Tonight celebrates a music genre uniquely American: Jazz. The selections reflect the time of the Underground Railroad as told by the music of Joplin, Armstrong, Ellington, and Holiday. The costumes, coordinated by parent volunteers, are stunningly authentic. The brassy prerecorded instrumental accompaniment—enhanced by live keyboardist Cindy Galloway, a special-education assistant—has the kids grinning, their families toe-tapping. Thanks to Aileen Dunkleberger, a fourth-grade teacher and volunteer choreographer, we’ve never seen so many ordinary kids—our kids—perform such extraordinary dancing.

I’m the photographer of record, watching the evening unfold through a telephoto lens.
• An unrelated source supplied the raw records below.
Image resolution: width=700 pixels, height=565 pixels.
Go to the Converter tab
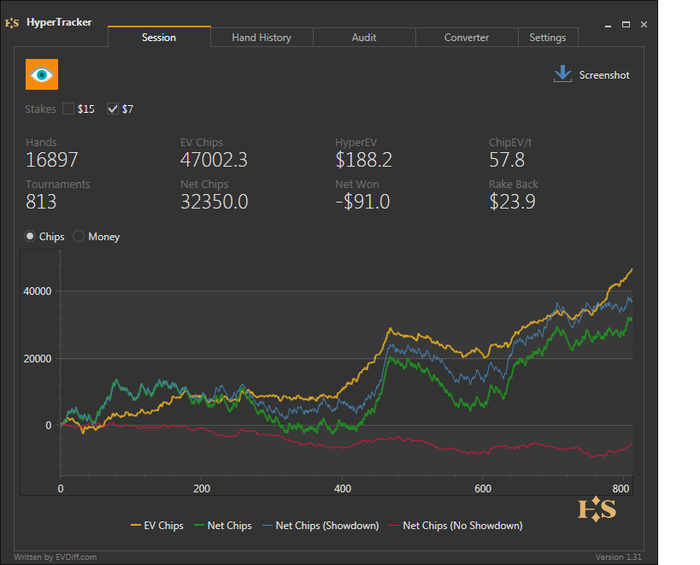tap(466, 38)
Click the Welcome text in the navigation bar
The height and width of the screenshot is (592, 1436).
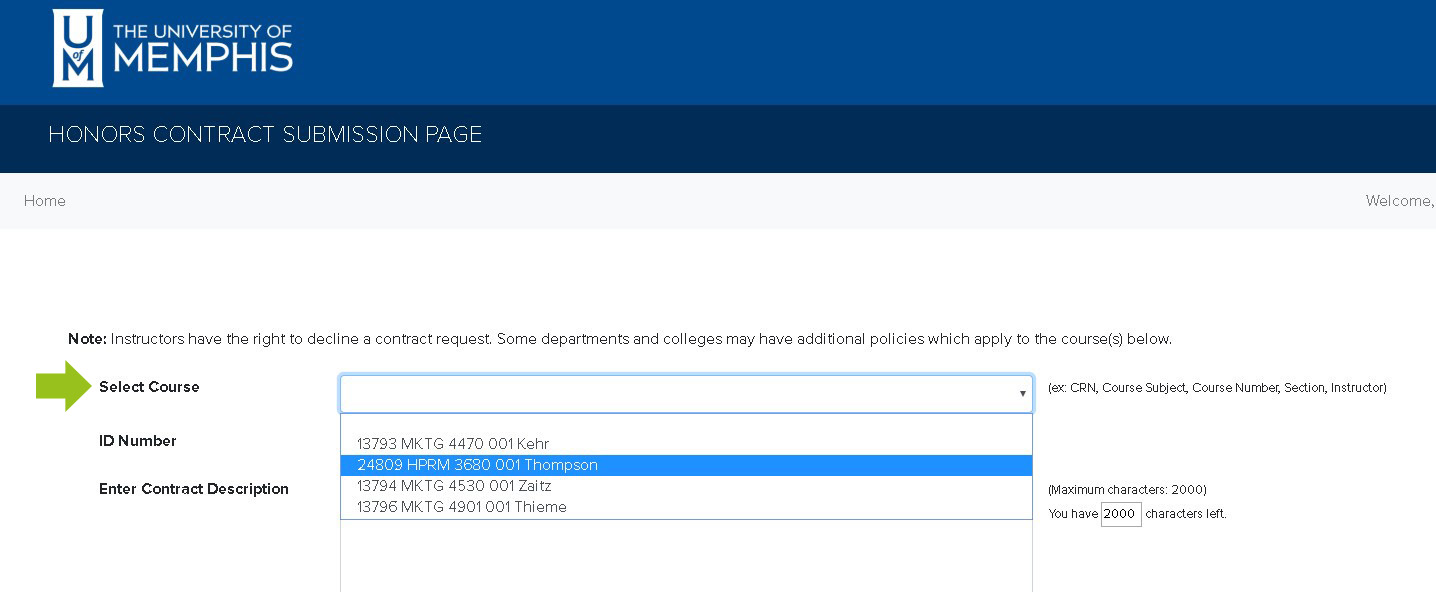tap(1399, 201)
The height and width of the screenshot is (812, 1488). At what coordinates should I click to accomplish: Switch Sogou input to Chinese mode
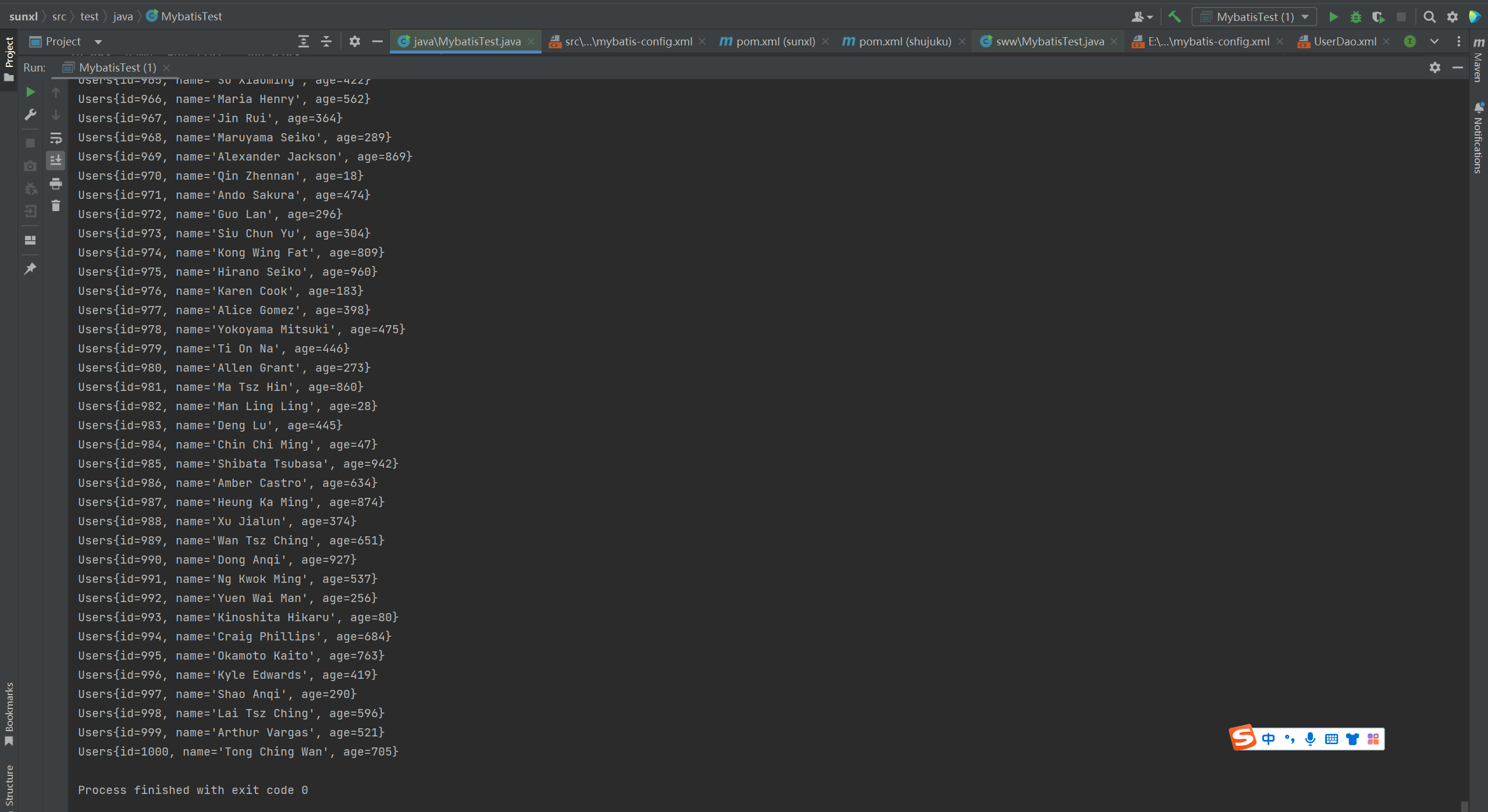click(x=1268, y=739)
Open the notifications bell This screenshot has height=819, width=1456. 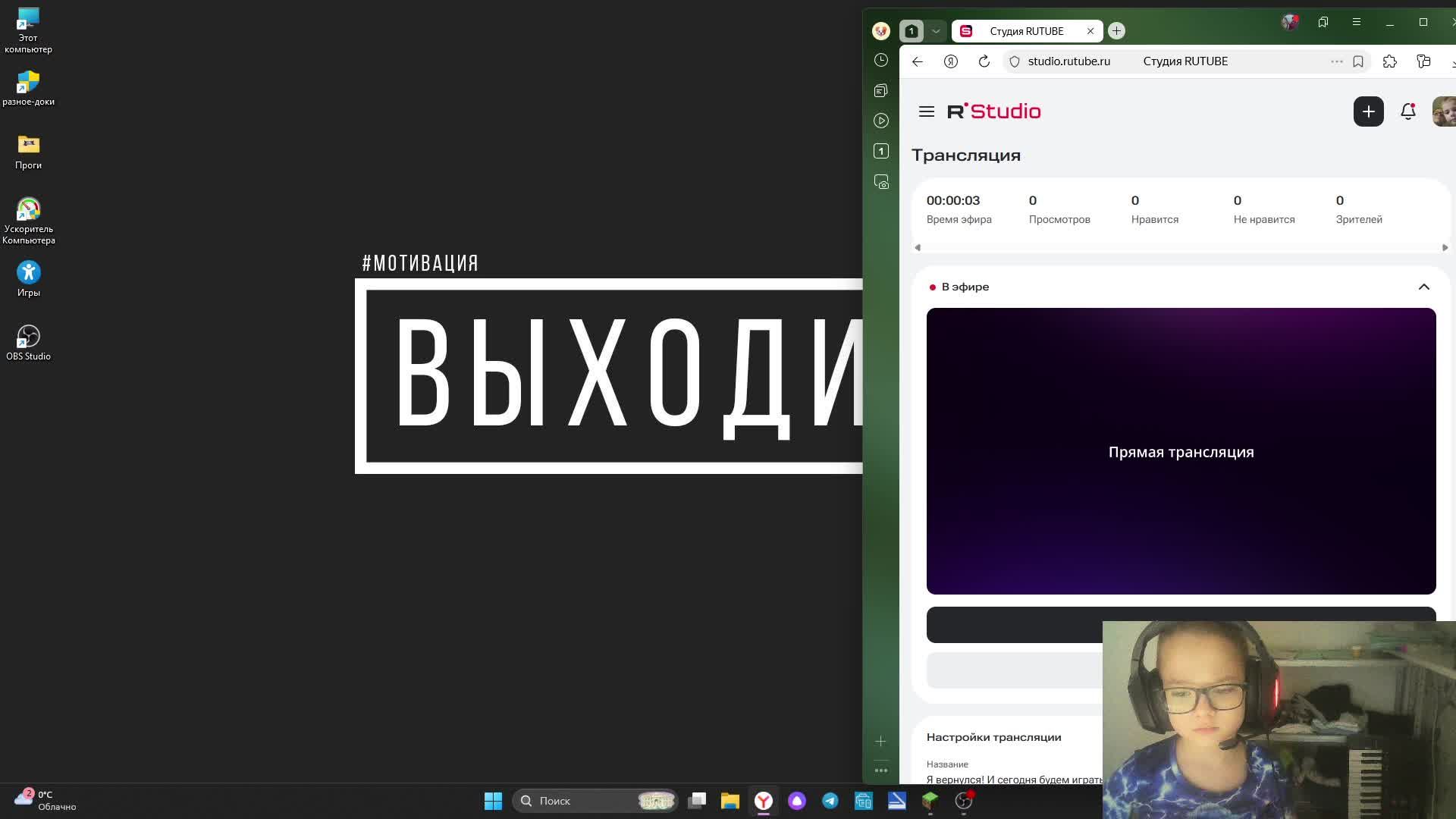click(1407, 111)
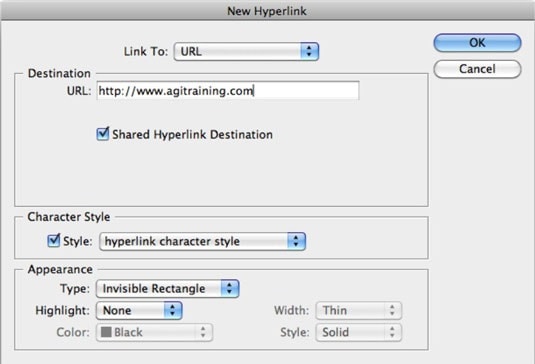The width and height of the screenshot is (535, 364).
Task: Open the Link To dropdown
Action: pos(246,52)
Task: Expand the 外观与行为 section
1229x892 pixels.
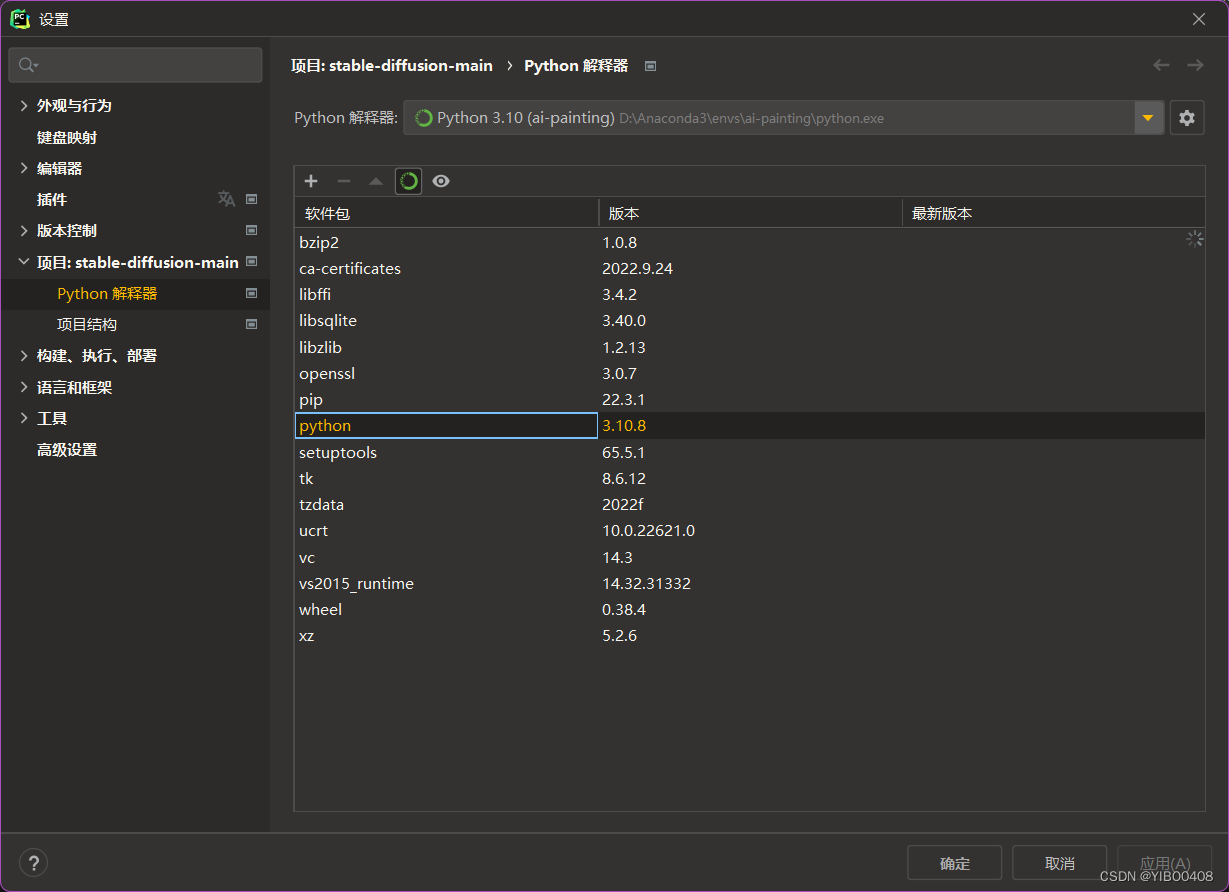Action: [24, 105]
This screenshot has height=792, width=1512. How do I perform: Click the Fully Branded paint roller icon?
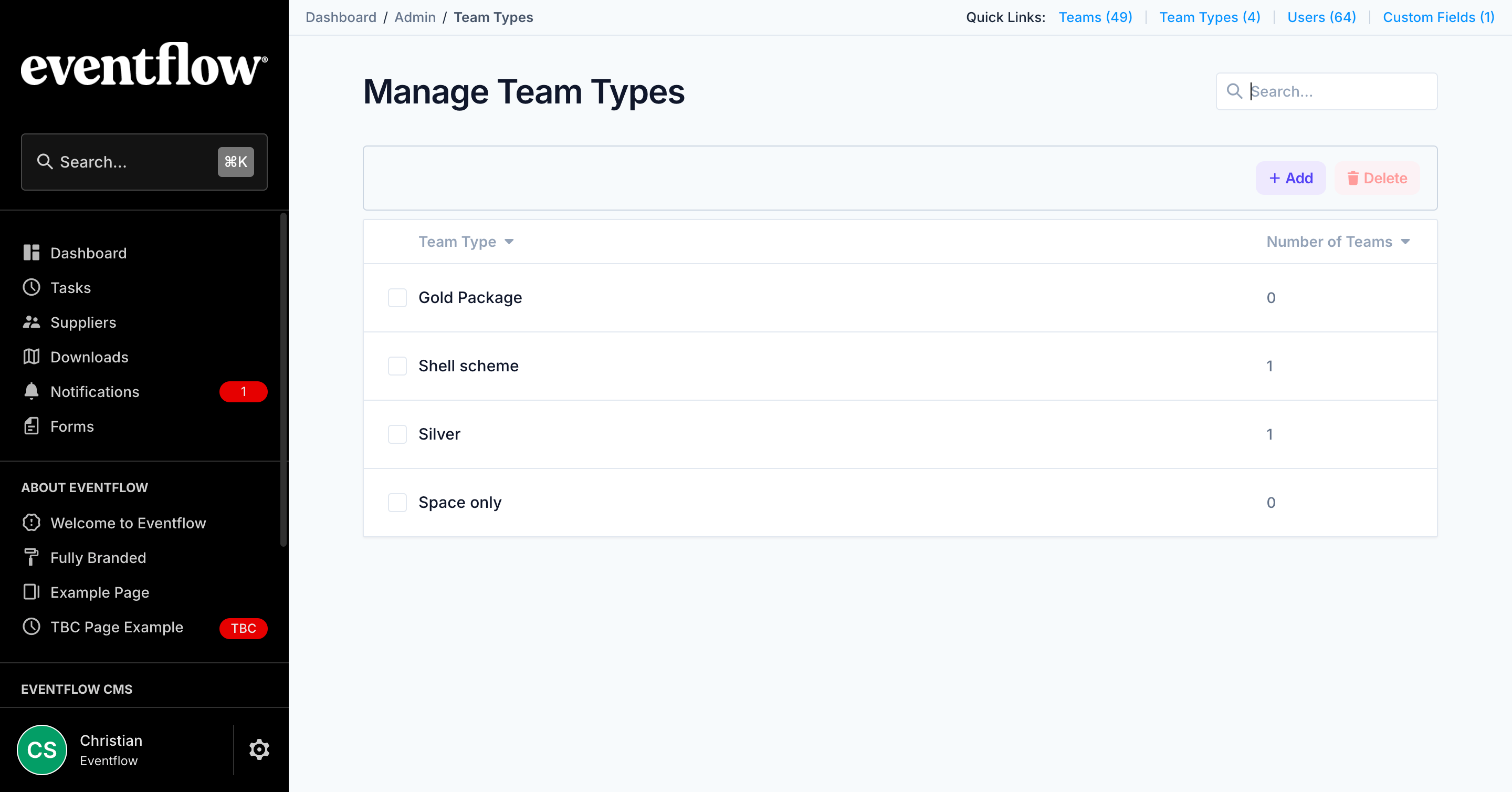pyautogui.click(x=31, y=557)
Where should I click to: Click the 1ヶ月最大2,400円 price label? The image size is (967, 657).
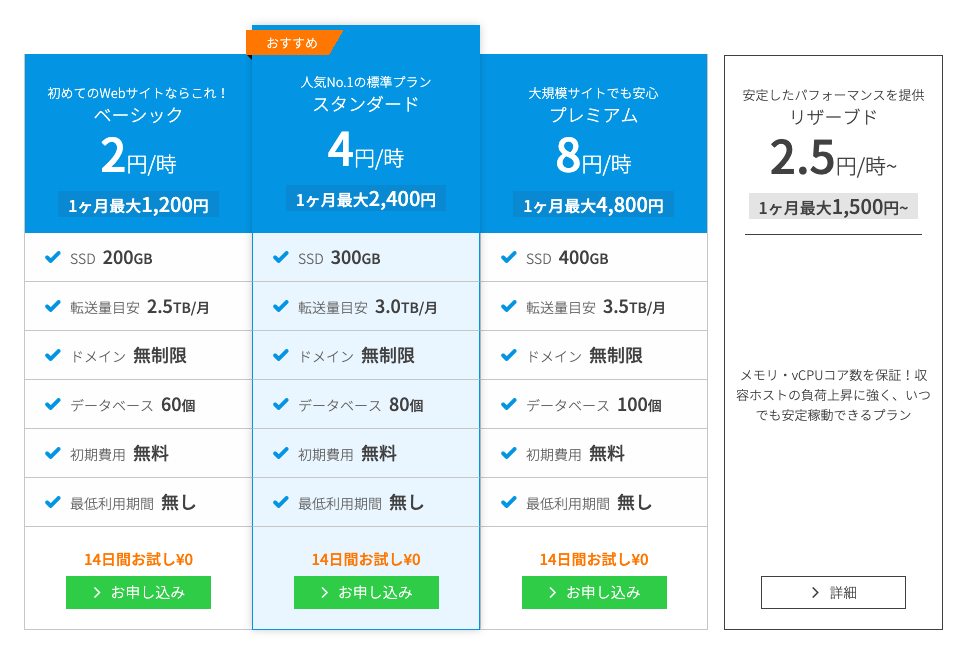[x=366, y=199]
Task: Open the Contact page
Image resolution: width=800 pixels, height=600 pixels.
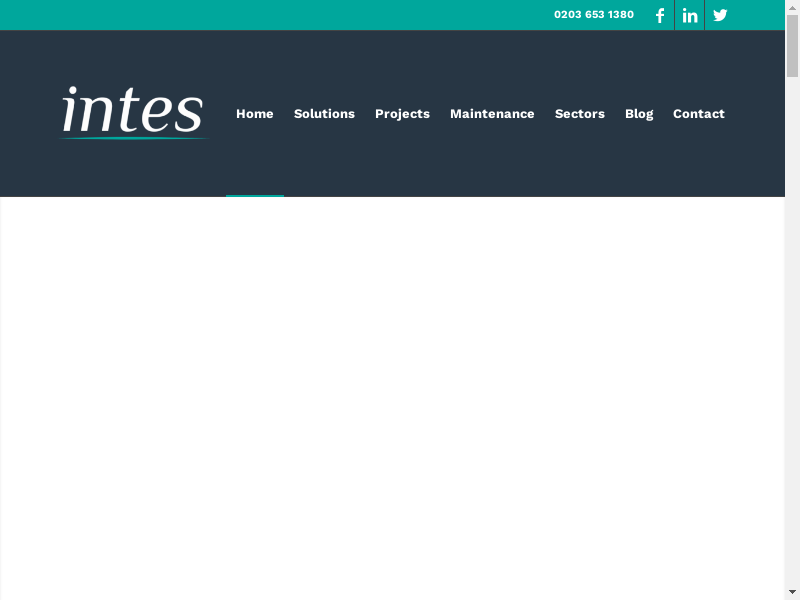Action: point(699,114)
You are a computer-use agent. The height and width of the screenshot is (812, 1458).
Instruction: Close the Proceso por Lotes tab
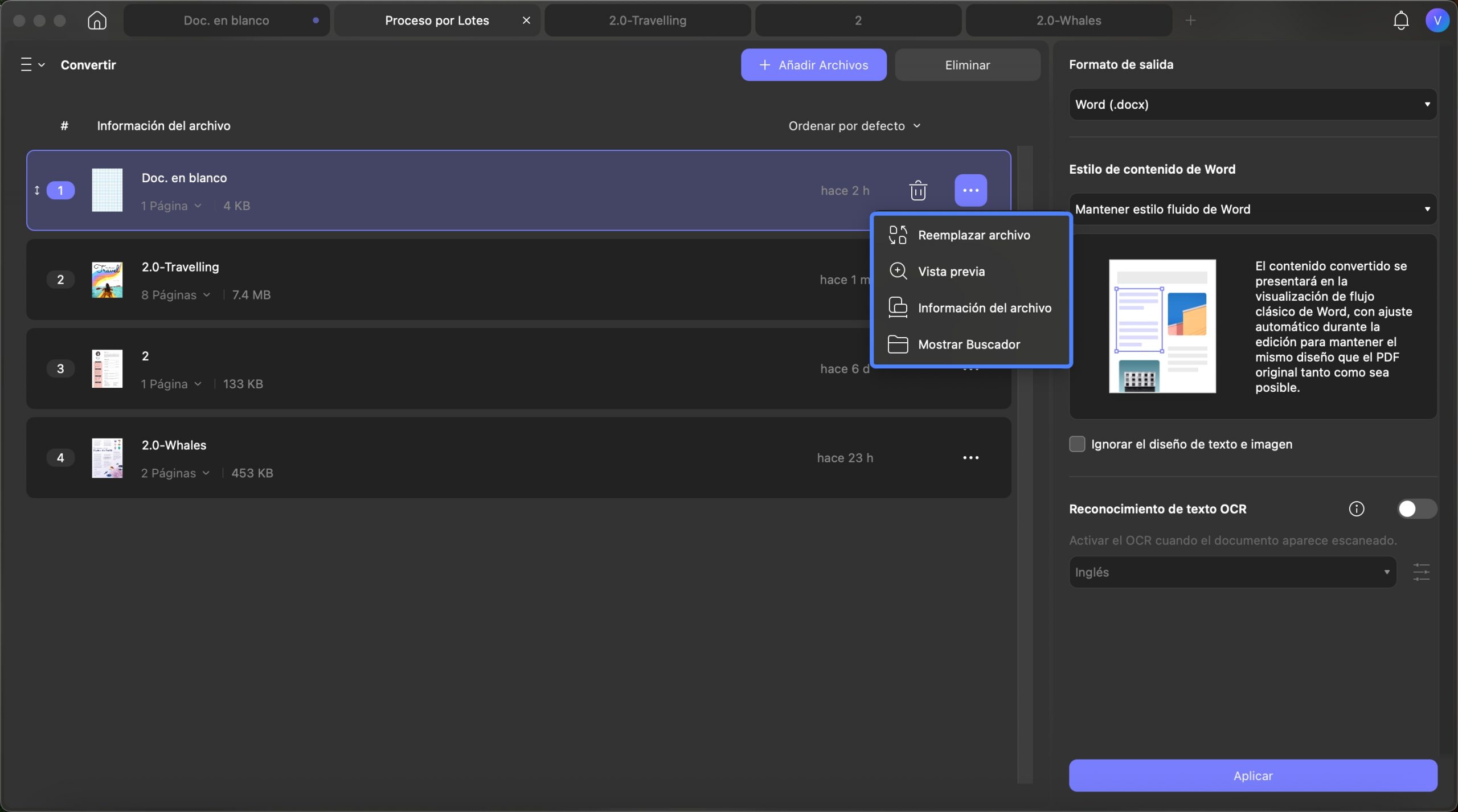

But as “Hobo Swing” ends, I find myself dewy-eyed, like a prom-goer hearing the sax herald the final dance. Like Vicki before her, Alexa was Harris’s pupil for 5 years. For our family, the last page is turning, closing the book on an eight-year chapter of our family story.

Tonight the concertmaster leads sans ceremonial robe. In its place, a striped African tribal Kente cloth is slung over one shoulder. Robed or not, at 49 Harris looks every inch the tribal elder, standing dignified, turning slowly, speaking in measured cadences.

As the final number ends, I remember the riotous tribute that closed the Winter Concert: As Harris stepped onstage to accept his bouquet, his students chanted, “Go, Harry! Go, Harry!” Will tonight be a rowdy reprise? Alas, no. To my dismay, dignity prevails until after the curtain falls.

My gear is packed. As the crowd thins, my wife approaches. “Ready, Camera Man?” she smiles.

“In a minute,” I say. “I want to tell Mr. Harris I’ll be sending him the pictures.”

“He knows,” she says; “You always do.”

I know. But I also want to say: This was your finest hour.

I wait while proud parents thank him. Then I approach the dais, where Harris is conversing with Aileen. Before I can catch his eye, he departs toward the stage exit. A private man, he prefers the door less traveled.

“Bill!” I shout. “Bill!” But my calls fail to register; his ears are unattuned to being addressed by his given name.

Dammit. After eight years, I’m too late. Too late to tell him how he’s outdone himself. How the prints will be ready soon. How Alexa—and her parents—already miss him.

Like Glenn Holland, Bill Harris didn’t plan to teach his early students’ sons and daughters, to park in one space 27 years while his dark-brown hair turned salt-and-pepper. He stayed, I think, because we wouldn’t let him go. Why stop the music when it still has something fresh to say? A quarter-century is the stuff of standards; it’s a good run for any song.

For 90 families, the song is over, but the refrain goes on.